Neuroscientists also misdescribe human memory performance when they try to insinuate that permanent new memories required repeated exposures to a sensory stimulus. This is certainly false. Let's go back to the example of watching the movie. What happens if the movie is shown again on TV six months from now? Unless you particularly enjoyed the movie, you will probably decide not to watch it again. Why? Because you remember what happened in the movie, after seeing it only once. A large fraction of the things that you remember are things that you saw or heard or were taught only a single time.
Another way in which neuroscientists misdescribe human memory performance is by sometimes denying types of exceptional memory skills. For example, like many articles written by neuroscientists, a New Scientist article states this:
"Photographic memory is the ability to recall a past scene in detail with great accuracy – just like a photograph. Although many people claim that they have it, we still don’t have proof that it actually exists."

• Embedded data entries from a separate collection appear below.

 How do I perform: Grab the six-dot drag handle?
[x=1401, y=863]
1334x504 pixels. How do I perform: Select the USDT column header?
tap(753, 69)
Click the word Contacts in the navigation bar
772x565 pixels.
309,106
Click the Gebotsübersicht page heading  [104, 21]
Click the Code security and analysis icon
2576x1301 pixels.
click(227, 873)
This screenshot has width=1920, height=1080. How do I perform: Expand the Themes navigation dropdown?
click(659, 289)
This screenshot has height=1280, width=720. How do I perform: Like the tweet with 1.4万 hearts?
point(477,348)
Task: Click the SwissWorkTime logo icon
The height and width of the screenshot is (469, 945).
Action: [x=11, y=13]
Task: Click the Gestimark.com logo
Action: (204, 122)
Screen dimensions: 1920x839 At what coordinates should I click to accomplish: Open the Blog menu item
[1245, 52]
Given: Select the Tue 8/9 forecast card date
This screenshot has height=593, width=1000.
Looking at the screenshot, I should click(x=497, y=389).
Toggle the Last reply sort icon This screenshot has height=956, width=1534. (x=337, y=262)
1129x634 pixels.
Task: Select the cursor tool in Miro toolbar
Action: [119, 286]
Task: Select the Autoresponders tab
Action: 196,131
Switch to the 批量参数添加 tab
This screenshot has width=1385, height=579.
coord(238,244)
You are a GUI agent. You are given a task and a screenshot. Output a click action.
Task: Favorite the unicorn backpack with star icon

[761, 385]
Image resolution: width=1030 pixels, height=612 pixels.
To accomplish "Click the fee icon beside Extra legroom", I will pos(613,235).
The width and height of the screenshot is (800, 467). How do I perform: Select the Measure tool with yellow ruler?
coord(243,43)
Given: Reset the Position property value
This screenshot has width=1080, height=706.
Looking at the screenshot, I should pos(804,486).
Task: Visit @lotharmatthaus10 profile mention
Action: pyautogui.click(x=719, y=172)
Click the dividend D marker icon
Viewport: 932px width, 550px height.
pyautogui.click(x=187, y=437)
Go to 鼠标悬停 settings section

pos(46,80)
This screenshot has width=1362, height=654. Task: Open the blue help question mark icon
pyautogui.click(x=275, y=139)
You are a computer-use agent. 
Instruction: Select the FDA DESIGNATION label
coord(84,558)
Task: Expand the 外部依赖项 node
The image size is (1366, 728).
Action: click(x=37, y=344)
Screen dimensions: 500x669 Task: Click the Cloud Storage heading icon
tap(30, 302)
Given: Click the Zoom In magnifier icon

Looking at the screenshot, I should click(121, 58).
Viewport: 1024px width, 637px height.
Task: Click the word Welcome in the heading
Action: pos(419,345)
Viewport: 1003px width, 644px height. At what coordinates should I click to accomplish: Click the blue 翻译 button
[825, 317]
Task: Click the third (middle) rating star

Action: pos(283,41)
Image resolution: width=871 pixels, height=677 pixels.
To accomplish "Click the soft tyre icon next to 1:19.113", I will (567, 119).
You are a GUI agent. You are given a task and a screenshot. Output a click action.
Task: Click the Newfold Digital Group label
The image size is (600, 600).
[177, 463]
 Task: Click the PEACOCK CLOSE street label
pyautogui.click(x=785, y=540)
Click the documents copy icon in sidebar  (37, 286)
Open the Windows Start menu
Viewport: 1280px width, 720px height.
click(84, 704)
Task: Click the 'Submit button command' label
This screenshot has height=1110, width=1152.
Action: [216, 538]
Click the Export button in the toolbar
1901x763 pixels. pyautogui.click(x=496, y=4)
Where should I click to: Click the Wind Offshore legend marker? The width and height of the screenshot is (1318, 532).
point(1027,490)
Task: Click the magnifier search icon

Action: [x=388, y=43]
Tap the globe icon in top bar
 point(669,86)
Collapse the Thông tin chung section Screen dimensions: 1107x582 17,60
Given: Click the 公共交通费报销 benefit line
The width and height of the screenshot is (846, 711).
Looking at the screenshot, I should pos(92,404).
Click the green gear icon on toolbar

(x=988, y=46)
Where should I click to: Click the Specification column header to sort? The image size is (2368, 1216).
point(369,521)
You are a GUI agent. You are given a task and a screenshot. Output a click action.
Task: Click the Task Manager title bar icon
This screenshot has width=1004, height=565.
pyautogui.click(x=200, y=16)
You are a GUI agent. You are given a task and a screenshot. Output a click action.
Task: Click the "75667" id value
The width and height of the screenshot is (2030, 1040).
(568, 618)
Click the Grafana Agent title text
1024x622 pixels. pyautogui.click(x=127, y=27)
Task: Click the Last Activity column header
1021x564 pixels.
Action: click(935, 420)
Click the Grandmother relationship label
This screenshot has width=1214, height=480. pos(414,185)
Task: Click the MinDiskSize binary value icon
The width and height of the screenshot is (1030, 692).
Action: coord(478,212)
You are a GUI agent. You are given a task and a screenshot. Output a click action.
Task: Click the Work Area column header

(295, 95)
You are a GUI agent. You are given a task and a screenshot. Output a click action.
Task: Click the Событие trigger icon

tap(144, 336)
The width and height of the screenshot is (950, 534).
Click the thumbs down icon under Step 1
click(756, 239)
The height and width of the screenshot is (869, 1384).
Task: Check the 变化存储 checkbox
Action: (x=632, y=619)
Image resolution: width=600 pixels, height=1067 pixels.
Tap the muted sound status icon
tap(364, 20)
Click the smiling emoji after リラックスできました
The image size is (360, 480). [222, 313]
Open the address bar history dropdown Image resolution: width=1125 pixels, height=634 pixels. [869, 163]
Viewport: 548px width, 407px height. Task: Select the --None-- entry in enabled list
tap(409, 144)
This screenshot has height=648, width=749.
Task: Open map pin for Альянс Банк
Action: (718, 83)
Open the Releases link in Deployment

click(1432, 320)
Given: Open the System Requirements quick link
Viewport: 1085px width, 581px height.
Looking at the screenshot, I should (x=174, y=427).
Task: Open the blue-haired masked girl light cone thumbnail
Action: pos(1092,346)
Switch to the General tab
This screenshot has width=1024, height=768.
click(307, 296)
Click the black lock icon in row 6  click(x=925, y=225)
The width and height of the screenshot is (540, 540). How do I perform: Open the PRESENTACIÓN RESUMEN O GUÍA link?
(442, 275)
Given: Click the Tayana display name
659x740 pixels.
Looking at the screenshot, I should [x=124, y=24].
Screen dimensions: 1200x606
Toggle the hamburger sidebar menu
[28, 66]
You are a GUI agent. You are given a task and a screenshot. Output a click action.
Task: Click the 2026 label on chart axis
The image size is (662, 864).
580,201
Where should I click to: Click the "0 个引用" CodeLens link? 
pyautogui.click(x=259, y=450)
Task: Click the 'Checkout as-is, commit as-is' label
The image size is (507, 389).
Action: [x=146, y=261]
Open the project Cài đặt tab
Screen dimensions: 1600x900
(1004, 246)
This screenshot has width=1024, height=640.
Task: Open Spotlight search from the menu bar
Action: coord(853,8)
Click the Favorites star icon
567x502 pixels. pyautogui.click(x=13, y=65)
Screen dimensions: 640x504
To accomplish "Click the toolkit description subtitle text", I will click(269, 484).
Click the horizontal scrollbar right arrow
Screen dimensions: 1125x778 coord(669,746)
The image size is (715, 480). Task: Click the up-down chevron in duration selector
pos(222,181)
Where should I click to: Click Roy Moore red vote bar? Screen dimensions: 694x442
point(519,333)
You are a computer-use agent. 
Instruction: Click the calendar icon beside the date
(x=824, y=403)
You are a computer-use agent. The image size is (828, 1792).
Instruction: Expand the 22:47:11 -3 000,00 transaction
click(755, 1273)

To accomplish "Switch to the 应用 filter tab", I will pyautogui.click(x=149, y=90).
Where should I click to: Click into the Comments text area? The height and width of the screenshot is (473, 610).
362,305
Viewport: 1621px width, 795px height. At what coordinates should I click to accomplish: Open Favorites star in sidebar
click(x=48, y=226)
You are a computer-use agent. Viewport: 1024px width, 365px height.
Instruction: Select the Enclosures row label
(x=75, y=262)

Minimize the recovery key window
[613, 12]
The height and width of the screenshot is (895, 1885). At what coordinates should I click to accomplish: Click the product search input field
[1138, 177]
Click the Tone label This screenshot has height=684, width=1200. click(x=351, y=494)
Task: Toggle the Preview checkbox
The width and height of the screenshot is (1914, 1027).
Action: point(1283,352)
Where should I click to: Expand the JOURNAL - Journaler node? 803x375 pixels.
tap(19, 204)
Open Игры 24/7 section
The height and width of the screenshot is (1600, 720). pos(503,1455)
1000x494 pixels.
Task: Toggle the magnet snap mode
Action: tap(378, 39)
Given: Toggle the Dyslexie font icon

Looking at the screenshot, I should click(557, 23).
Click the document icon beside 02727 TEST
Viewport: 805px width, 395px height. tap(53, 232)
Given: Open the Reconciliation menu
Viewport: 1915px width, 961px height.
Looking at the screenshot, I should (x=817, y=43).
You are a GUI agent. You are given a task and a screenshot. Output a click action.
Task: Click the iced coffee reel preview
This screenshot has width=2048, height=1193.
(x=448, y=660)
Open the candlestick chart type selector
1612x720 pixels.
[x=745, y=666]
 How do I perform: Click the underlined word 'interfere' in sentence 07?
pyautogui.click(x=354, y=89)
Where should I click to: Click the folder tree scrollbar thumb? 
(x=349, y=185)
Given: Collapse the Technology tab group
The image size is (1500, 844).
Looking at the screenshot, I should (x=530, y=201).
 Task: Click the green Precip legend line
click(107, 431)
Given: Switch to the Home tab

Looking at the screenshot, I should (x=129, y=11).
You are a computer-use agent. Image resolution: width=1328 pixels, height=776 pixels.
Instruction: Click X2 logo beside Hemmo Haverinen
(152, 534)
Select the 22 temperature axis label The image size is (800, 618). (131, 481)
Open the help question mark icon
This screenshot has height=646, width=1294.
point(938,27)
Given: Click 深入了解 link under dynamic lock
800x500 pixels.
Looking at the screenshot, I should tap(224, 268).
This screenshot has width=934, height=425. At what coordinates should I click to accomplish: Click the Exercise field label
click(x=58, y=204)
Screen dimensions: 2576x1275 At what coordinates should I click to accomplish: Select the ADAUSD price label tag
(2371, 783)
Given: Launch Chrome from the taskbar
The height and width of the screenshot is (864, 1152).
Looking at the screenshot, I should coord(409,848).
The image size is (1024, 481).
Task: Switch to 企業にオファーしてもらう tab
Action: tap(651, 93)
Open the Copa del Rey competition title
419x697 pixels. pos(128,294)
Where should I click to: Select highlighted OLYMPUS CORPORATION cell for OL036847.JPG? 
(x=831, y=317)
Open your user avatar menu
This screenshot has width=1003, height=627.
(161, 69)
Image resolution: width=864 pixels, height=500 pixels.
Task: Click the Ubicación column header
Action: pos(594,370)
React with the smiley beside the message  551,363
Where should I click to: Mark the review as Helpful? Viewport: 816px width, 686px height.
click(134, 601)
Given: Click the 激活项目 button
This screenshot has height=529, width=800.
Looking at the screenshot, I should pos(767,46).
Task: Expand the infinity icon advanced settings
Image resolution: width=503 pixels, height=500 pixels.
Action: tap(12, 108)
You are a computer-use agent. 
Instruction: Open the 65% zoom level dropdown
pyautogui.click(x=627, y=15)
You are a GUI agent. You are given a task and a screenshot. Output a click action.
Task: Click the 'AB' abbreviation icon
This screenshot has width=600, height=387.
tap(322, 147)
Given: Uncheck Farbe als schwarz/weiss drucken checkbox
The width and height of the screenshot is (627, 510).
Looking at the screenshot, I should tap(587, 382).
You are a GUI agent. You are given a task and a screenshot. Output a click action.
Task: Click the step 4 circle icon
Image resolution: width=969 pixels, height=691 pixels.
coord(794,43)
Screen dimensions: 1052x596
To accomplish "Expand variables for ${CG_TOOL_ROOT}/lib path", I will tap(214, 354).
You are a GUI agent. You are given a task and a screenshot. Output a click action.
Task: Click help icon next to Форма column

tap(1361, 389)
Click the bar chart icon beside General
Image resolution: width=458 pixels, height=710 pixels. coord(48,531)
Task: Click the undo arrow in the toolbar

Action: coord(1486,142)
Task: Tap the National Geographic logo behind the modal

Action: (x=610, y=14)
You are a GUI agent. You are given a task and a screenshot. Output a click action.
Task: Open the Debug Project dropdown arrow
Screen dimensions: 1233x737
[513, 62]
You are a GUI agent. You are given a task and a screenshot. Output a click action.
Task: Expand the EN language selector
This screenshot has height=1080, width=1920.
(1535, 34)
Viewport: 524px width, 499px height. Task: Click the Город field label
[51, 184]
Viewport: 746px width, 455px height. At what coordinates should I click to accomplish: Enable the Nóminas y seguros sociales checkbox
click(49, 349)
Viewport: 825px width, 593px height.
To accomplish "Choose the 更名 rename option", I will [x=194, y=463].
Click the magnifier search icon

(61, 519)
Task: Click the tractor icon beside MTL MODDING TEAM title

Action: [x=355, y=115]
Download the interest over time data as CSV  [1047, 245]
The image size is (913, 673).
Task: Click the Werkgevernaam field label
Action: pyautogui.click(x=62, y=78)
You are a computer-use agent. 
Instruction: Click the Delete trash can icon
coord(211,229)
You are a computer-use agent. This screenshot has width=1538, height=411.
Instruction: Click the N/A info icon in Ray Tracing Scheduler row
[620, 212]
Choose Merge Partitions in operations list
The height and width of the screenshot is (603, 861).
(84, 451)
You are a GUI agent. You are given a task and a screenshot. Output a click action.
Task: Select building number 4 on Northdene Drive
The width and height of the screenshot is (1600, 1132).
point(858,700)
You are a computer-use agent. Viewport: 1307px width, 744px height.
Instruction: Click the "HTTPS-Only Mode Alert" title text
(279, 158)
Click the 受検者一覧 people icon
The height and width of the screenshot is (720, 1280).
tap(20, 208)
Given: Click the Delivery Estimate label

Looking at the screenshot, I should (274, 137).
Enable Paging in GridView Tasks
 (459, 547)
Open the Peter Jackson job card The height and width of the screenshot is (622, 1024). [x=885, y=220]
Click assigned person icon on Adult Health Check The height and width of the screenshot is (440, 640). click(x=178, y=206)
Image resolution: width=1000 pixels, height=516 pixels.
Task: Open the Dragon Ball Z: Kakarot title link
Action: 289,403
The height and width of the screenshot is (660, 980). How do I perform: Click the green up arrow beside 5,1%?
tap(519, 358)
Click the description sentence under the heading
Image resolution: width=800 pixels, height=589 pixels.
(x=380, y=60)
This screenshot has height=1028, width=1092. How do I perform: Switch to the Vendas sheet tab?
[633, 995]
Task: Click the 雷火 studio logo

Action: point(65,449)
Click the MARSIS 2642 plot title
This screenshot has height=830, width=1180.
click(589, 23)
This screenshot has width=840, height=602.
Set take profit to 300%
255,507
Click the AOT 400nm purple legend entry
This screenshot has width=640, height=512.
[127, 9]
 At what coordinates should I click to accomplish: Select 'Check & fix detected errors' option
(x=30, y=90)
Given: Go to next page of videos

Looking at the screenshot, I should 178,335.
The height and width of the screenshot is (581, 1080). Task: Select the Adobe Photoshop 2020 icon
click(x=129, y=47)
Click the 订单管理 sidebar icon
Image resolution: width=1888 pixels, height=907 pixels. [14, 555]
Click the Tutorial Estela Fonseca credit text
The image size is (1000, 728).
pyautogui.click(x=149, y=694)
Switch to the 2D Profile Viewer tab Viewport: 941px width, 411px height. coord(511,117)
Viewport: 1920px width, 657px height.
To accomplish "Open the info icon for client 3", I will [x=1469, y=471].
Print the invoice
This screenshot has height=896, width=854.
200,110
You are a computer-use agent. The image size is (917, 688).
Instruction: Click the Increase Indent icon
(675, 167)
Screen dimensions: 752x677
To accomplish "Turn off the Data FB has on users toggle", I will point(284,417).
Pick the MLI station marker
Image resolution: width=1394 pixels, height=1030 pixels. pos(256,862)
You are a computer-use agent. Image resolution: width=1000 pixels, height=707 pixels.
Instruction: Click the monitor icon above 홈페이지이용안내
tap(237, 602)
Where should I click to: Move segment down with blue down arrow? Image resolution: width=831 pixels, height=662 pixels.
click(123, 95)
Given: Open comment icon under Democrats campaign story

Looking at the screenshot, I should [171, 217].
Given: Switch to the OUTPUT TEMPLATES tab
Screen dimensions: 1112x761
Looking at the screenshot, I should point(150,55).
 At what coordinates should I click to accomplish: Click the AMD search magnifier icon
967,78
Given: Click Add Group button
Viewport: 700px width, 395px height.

Oh really? So why does a very technical 2019 scientific paper matter-of-factly refer to "a 13-year-old autistic boy with a photographic memory and speech-language deficit"? And how come Stephen Wiltshire has repeatedly shown the ability to accurately draw skylines he has only seen once? Many children have photographic memory, and neuroscientists are splitting hairs when they try to distinguish between photographic memory and what they call "eidetic" memory, which means basically the same thing.
In his book Thought and Choice in Chess, Adriaan D. de Groot presented data showing photographic memory in adult grand masters. For example, one of them was able to perfectly reproduce from memory the chess position shown below (page 326), after being shown the board for less than 15 seconds (page 322-323):
In the paper here, we read that in 1894 Binet sent out questionnaires to chess masters, asking them how they remembered chess positions. The masters "almost invariably reported having the chess board stored as a visual image, like a photograph."
A scientific paper reports the following, which contradicts the typical neuroscientist talk about the weakness of memory:
"Overall our results demonstrate the impressive nature of visual long-term memory fidelity, which we find is even higher fidelity than previously indicated in situations involving repetitions. Furthermore, our results suggest that there is no distinction between the fidelity of visual working memory and visual long-term memory, but instead both memory systems are capable of storing similar incredibly high fidelity memories under the right circumstances."